Colocar ideias em palavras não precisa significar escrever, é claro. Você também pode fazer isso da maneira antiga, conversando. Mas, em minha experiência, escrever é o teste mais rigoroso. Você tem que se comprometer com uma sequência única e ideal de palavras. Menos pode ficar não dito quando você não tem o tom de voz para transmitir o significado. E você pode se concentrar de uma maneira que pareceria excessiva em uma conversa. Muitas vezes, passo 2 semanas em um ensaio e reler rascunhos 50 vezes. Se você fizesse isso em uma conversa, pareceria evidência de algum tipo de distúrbio mental. Se você for preguiçoso, é claro, escrever e falar são igualmente inúteis. Mas se você quiser se empurrar para acertar as coisas, escrever é a colina mais íngreme. [3]

A razão pela qual passei tanto tempo estabelecendo esse ponto bastante óbvio é que leva a outro que muitas pessoas acharão chocante. Se escrever suas ideias sempre as torna mais precisas e mais completas, então ninguém que não tenha escrito sobre um tópico tem ideias totalmente formadas sobre ele. E alguém que nunca escreve não tem ideias totalmente formadas sobre nada trivial.

Parece a eles que eles têm, especialmente se eles não estão no hábito de examinar criticamente seu próprio pensamento. As ideias podem parecer completas. É apenas quando você tenta colocá-las em palavras que você descobre que elas não são. Então, se você nunca submeter suas ideias a esse teste, você não só nunca terá ideias totalmente formadas, mas também nunca perceberá isso.

Colocar ideias em palavras certamente não é uma garantia de que elas serão certas. Longe disso. Mas, embora não seja uma condição suficiente, é uma condição necessária.

Notas

[1] Maquinaria e circuitos são linguagens formais.

[2] Pensei nesta frase enquanto caminhava pela rua em Palo Alto.

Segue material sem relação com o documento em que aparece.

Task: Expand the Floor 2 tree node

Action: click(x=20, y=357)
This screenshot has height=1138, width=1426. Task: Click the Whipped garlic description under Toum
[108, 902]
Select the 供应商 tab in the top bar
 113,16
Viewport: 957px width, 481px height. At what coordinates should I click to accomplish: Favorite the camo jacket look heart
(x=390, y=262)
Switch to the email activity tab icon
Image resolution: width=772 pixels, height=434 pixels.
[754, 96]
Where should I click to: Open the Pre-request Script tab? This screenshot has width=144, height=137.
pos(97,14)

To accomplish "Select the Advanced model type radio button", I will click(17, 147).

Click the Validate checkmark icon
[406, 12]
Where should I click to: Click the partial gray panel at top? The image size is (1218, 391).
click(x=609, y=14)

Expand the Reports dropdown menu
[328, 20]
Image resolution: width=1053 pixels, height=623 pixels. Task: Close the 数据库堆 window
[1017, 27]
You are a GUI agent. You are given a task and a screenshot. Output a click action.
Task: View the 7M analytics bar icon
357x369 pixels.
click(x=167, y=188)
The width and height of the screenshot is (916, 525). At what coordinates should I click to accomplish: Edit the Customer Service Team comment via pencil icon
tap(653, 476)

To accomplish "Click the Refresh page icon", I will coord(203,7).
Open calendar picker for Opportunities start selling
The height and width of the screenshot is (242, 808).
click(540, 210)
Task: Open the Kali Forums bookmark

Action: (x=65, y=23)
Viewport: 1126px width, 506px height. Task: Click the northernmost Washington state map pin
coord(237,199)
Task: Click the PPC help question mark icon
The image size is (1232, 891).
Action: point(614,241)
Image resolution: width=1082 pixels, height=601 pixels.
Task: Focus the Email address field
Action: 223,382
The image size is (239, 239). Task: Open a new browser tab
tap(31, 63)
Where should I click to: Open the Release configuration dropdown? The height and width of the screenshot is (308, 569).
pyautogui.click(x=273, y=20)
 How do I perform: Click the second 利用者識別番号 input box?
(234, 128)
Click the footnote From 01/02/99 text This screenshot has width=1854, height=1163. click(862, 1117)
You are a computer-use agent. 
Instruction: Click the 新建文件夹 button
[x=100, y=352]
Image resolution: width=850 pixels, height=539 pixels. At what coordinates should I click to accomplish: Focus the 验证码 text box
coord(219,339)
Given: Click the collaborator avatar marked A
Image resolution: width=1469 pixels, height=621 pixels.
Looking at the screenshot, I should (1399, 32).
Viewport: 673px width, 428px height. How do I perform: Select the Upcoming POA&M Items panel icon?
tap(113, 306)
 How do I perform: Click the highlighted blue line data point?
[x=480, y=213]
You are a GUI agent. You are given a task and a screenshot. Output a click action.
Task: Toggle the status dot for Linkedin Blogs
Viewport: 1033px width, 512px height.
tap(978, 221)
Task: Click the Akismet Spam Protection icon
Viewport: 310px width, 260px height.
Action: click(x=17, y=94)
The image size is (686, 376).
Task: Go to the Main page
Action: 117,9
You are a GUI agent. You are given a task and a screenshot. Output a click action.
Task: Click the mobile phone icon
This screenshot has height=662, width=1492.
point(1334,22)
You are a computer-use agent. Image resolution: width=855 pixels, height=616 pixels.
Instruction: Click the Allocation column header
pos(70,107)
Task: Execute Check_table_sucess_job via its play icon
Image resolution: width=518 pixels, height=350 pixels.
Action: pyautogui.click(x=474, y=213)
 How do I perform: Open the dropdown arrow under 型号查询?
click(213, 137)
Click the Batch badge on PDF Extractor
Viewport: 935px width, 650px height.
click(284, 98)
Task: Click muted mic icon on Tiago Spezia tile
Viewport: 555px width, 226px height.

[3] Existem dois sentidos de conversar com alguém: um sentido estrito em que a conversa é verbal e um sentido mais geral em que pode assumir qualquer forma, incluindo a escrita. No caso limite (por exemplo, as cartas de Sêneca), a conversa no último sentido se torna a escrita de ensaios.

Pode ser muito útil conversar (em qualquer sentido) com outras pessoas enquanto você está escrevendo algo. Mas uma conversa verbal nunca será mais exigente do que quando você está falando sobre algo que você está escrevendo.

Agradecimentos a Trevor Blackwell, Patrick Collison e Robert Morris por lerem rascunhos deste.